The intricate systems and powers within immigration policy and law mean that migrants face many of the same stigmas and severities associated with the criminal justice system, often without the corresponding procedural safeguards. As legal scholars Ashworth and Zedner argue, “undercriminalization” occurs when states employ police powers against citizens through non-criminal channels with inadequate protections, failing to afford individuals the rights and safeguards they deserve given the potential restrictions on their liberty.

Paradoxically, migrants might be better served if the entire immigration system were criminalized. This would afford them greater procedural safeguards and judicial oversight. However, the current situation might indicate the emergence of a two-tiered system within both human rights and criminal justice. The UK government’s proposed Bill of Rights Bill exemplifies this by attempting to curtail specific human rights, particularly for foreign national offenders.
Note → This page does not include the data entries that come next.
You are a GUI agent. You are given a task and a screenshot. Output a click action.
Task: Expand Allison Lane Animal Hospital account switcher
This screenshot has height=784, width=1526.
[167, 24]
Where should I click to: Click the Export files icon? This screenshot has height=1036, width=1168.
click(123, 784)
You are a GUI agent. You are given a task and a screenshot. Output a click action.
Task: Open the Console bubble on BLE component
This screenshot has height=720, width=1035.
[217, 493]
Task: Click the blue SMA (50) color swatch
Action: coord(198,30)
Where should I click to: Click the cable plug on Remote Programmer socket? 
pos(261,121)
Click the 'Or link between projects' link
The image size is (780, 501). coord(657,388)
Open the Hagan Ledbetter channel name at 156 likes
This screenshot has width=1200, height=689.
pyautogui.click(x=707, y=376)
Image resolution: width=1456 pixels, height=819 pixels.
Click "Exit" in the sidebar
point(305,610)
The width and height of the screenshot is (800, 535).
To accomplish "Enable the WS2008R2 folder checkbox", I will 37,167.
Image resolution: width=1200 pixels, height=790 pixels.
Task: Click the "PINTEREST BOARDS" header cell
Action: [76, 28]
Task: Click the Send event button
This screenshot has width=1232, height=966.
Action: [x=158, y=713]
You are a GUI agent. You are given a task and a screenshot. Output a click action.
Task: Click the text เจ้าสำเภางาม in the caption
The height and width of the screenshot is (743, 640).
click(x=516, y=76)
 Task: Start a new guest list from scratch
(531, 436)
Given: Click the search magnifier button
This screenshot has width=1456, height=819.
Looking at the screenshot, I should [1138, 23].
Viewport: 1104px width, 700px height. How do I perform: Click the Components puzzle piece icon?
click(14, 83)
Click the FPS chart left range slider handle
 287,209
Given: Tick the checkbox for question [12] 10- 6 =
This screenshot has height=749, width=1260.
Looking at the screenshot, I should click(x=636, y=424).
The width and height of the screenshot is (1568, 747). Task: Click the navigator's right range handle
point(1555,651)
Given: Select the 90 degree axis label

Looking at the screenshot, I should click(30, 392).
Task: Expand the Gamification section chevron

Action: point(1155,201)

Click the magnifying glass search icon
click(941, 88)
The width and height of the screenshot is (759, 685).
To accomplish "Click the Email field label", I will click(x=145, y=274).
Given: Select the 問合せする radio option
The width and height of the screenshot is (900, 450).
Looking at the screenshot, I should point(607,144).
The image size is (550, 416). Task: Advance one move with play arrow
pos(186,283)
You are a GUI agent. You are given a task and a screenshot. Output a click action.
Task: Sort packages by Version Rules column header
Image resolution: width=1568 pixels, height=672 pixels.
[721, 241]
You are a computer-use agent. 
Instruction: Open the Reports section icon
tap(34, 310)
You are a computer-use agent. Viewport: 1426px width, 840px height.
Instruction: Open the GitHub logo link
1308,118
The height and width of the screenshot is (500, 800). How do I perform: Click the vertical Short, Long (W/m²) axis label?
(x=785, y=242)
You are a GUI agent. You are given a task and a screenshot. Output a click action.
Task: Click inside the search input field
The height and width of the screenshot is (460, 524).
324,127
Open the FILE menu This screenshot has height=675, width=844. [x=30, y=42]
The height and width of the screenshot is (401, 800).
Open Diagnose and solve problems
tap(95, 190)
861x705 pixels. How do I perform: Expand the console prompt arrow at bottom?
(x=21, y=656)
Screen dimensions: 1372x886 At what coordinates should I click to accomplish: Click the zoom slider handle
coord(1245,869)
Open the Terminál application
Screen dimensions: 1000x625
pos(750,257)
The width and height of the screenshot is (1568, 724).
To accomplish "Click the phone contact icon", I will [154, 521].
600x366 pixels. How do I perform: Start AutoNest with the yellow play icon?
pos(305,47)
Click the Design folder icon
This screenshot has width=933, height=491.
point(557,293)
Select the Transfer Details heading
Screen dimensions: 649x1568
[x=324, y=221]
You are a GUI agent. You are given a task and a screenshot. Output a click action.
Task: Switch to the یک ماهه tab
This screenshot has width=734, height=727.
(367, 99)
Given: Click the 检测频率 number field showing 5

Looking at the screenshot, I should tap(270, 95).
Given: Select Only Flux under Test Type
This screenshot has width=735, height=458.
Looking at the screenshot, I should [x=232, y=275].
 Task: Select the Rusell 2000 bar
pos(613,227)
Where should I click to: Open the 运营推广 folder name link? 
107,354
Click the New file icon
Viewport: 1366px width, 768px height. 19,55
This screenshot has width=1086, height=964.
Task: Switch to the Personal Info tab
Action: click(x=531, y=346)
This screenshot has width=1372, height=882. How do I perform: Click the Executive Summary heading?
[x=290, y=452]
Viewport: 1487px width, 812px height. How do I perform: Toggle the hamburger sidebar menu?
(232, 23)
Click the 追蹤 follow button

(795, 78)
The European Court of Human Rights and Migration

To grasp the risks of such a two-tiered system, it’s crucial to understand how the European Court of Human Rights (ECtHR) has addressed the increasingly harsh realities of immigration systems and where it falls short in providing adequate protection.

For instance, the lack of a robust necessity and proportionality test when assessing the arbitrariness of immigration detention leaves it with less protection than other forms of detention. Similarly, the Court’s failure to consistently apply the right to a fair trial (Article 6) to immigration decisions is a significant concern that has received inadequate attention, despite the fundamental importance of this right in checking state power. As immigration detention and decision-making become increasingly intertwined with criminal law, scrutinizing the legal approach to these issues is essential. Scholars across various disciplines are challenging the traditional legal view of immigration measures as non-punitive.

Finally, it’s crucial to recognize that the trend of criminalizing immigration is part of a broader pattern of increasingly harsh immigration regimes in Europe. While this phenomenon might amplify the severity of treatment and exacerbate existing problems, it doesn’t represent the root cause of the ECtHR’s failure to fully protect migrants.

As highlighted by scholars like Professor Costello and Professor Dembour, there are inherent issues in how the ECtHR approaches migrants’ rights. To understand the treatment of immigrants in Europe fully, it’s crucial to look beyond the framework of criminalization. The ECtHR’s lack of proper scrutiny regarding state immigration policies and power could allow racial discrimination to persist unchecked and might even erode rights for everyone, not just immigrants. This demands rigorous examination and critical attention.